Not open-street running. The specific routing through back accesses and service gaps that shaved ninety seconds off the standard path and produced essentially zero surface visibility. He had built this route at age nine for exactly this scenario category: urgent approach to any of Block 6's subsurface access points under time pressure.
He reached the maintenance passage with forty-one seconds to spare.
— ✦ —
RAMPART entered through the drainage channel thirty seconds after Kael dropped into the sub-basement interior.
He knew RAMPART from two years of Association database indexing: twenty-six years old, three-year field career, enhancement ability producing a force multiplier of six to eight times baseline under sustained conscious focus. Effective in direct engagement. Not designed for environments that disrupted sustained focus.

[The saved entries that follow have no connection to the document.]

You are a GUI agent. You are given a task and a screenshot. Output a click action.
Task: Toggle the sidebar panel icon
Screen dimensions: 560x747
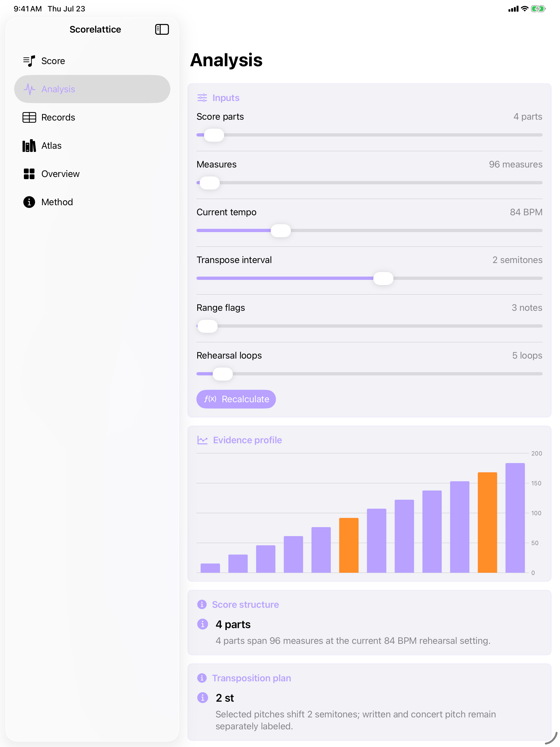coord(162,29)
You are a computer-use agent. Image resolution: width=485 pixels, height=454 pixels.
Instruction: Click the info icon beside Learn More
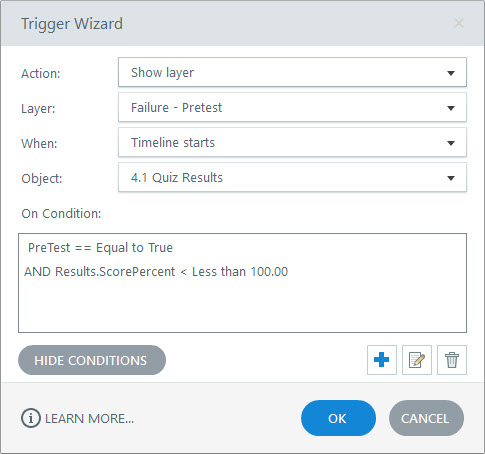tap(31, 418)
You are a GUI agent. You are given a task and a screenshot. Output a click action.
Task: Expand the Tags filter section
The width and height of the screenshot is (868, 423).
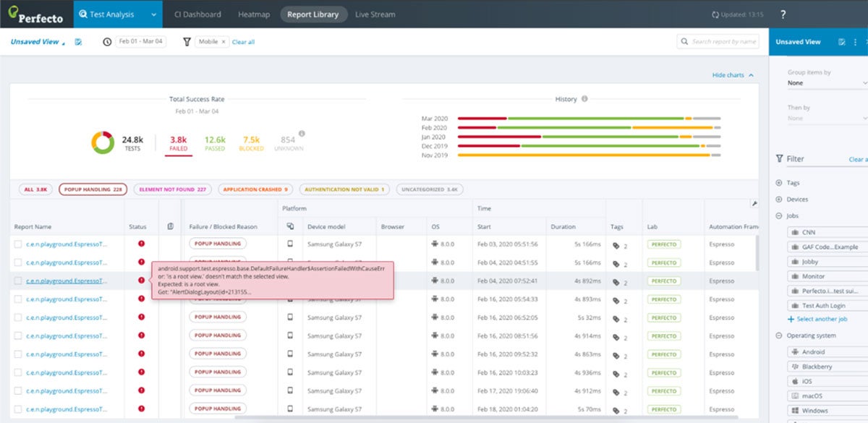[x=779, y=183]
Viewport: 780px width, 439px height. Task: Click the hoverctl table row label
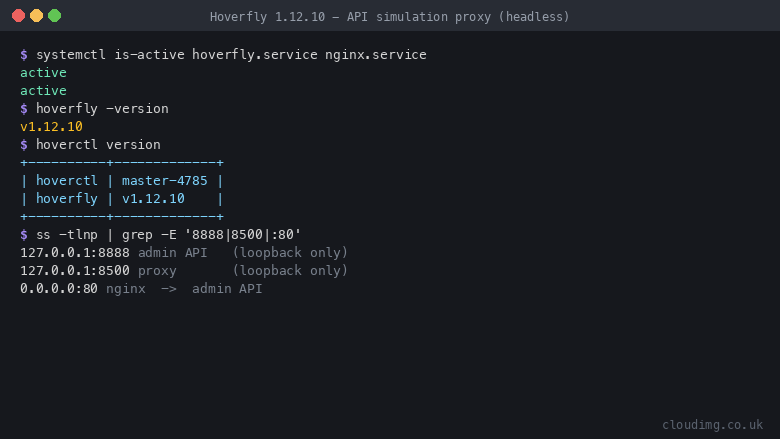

The interior was empty — transit cycle had closed eleven hours ago. RAMPART moved with the systematic pattern of field-trained search protocol: perimeter first, working inward, light mobile, documenting before touching. He was thorough. He would find the generator housing, the sealed containers in the storage alcove, the manifest panel in the eastern corridor.

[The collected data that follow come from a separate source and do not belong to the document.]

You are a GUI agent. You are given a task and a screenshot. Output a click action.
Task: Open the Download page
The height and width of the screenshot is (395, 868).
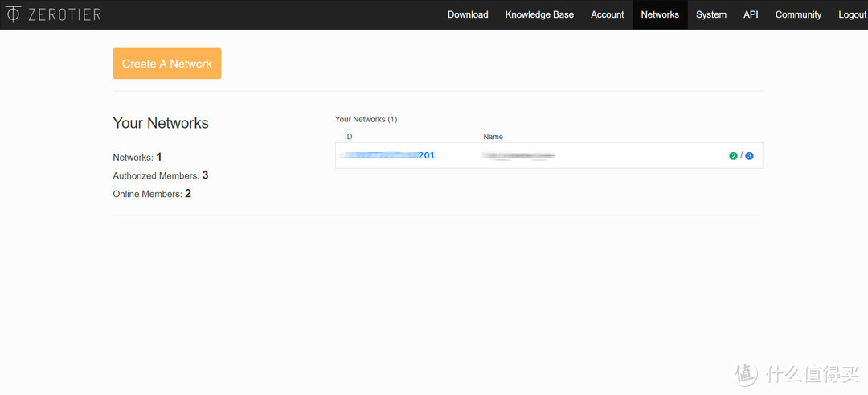coord(468,14)
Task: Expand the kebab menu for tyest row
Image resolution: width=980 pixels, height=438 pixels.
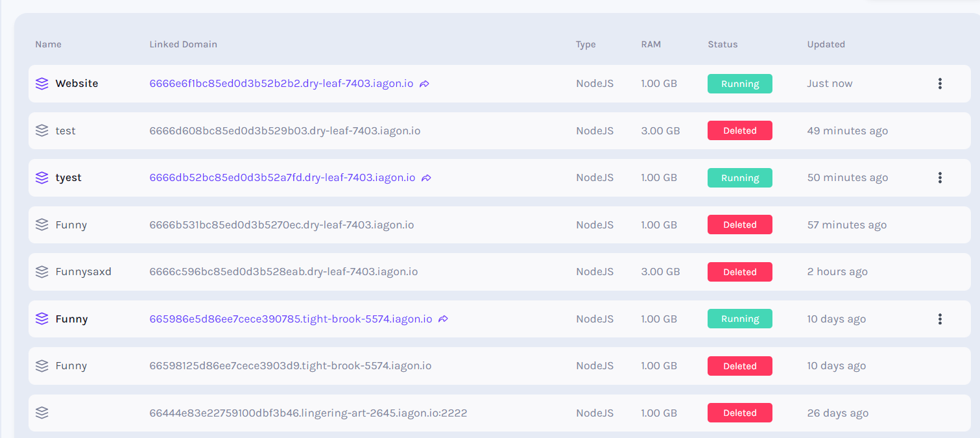Action: [940, 178]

Kael was in the gap between the northern load-bearing wall and the reinforcement panel — forty-one centimeters wide, two meters tall, invisible from all three positions RAMPART's search pattern would place him. He had identified this gap on day two of his four-day observation. He had always filed gaps.
He reduced his breathing to four cycles per minute. He ran the vascular compression technique he had been developing since age nine, dropping his surface temperature by approximately three degrees. Not enough for sophisticated thermal sensors. Enough to reduce salience against cold concrete in a space with no heat source.
Fourteen minutes of search. RAMPART located the generator, the containers, and was heading toward the south tunnel entrance.
Kael moved.
Quarter-turn on the secondary relay coupling — not the main cut, the lighting circuit only. No audible transition. The lights went out.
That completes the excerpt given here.